When they have NO risk of failure whatsoever.

It's a false sense of courage.

It's a bit of a pet peeve of mine.

I'm not saying they should stop doing it. I just hope they advertise it well so I'll know to be somewhere else that night.

me: good boundaries.

what freaks you out?

Brendan Boogie: Not much.

me: oh c'mon.


Brendan Boogie: I'm pretty unfreakable.

me: hmmm... clowns?

Brendan Boogie: Nope. I guess I don't like lizards that much. Or heights.

But that's more of a phobia than something that "freaks me out."

me: what cracks you up?

Brendan Boogie: Spray tans.

me: that freaks me out.

okay one more question.

Brendan Boogie: One more?

me: for today

Brendan Boogie: we're just getting started!

me: okay 2 more.

Brendan Boogie: Ha

me: first.

stu said he'd take you on the tardis with doctor who - so you can trash-talk him. (for the record i think this is primarily because he's a bit threatened by my crush on matt smith.) anyway. in that scenario, where and when in time and space would you want to go?

Brendan Boogie: Hmmm... I think I'd want to go back to October 10, 1968 and see my parents meet.

They have a pretty fascinating story.

He was a Catholic priest from Ireland 13 years her senior. The odds were astronomical, but they're still together today.

(He left the priesthood, obviously.)

But I can imagine their early life together was fraught with a lot of challenges and I'd like to see how they got through them to end up being the people they became.

me: father boogie?!

Brendan Boogie: Father O'Boogie. F*ckers at Ellis Island changed it.

me: oh right.

that's a great story.

okay last question.

what do you want it to be?

Brendan Boogie: ha

is that the question?

Hit me with your best shot.

me: no, this is all in parentheses.

Brendan Boogie: Whatever you want.

me: what is something you secretly hope everyone else thinks, too?

Brendan Boogie: Hmmmm...

It's tough, because I honestly don't care that much what everyone thinks.

Damn, you saved the hardest question for last, didn't you?

me: you said to hit you with my best shot!

i've got time.

Brendan Boogie: I guess I try to approach everyone that I meet as if they're doing the best they can.

And I guess I'd like it if we all approached each other that way.

Because if you start there, it's a lot better place to start than a place of judgment.

And its a more practical place as far as living with each other on this dying rock of a planet.

That's an upbeat ending, huh?

me: next interview we're going to talk about your way of putting a bitter twist at the end of all your (or my) optimistic assertions. 'cause i've been wondering about that.

so think of a good answer! :)

thanks for the great conversation!

Brendan Boogie: Ok, so next time I'm going to interview you.

So you can bring that up then.

me: sounds good!

Brendan Boogie: It's always a pleasure, my dear.

me: see you tomorrow?

Brendan Boogie: Of course

me: awesome.

have a good night!

### Supplied data

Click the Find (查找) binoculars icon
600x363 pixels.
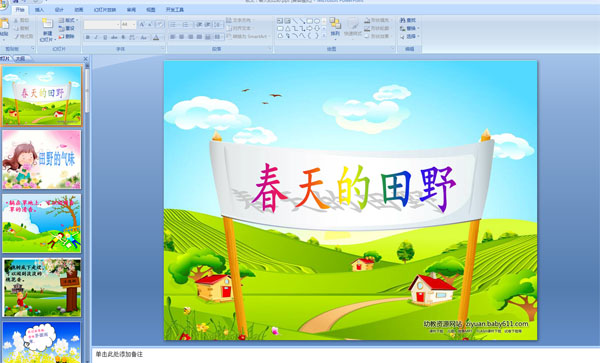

### The problem
In the interview, list every sentence spoken by "me" that ends with a question mark.

### Expected output
- what freaks you out?
- hmmm... clowns?
- what cracks you up?
- in that scenario, where and when in time and space would you want to go?
- what do you want it to be?
- what is something you secretly hope everyone else thinks, too?
- see you tomorrow?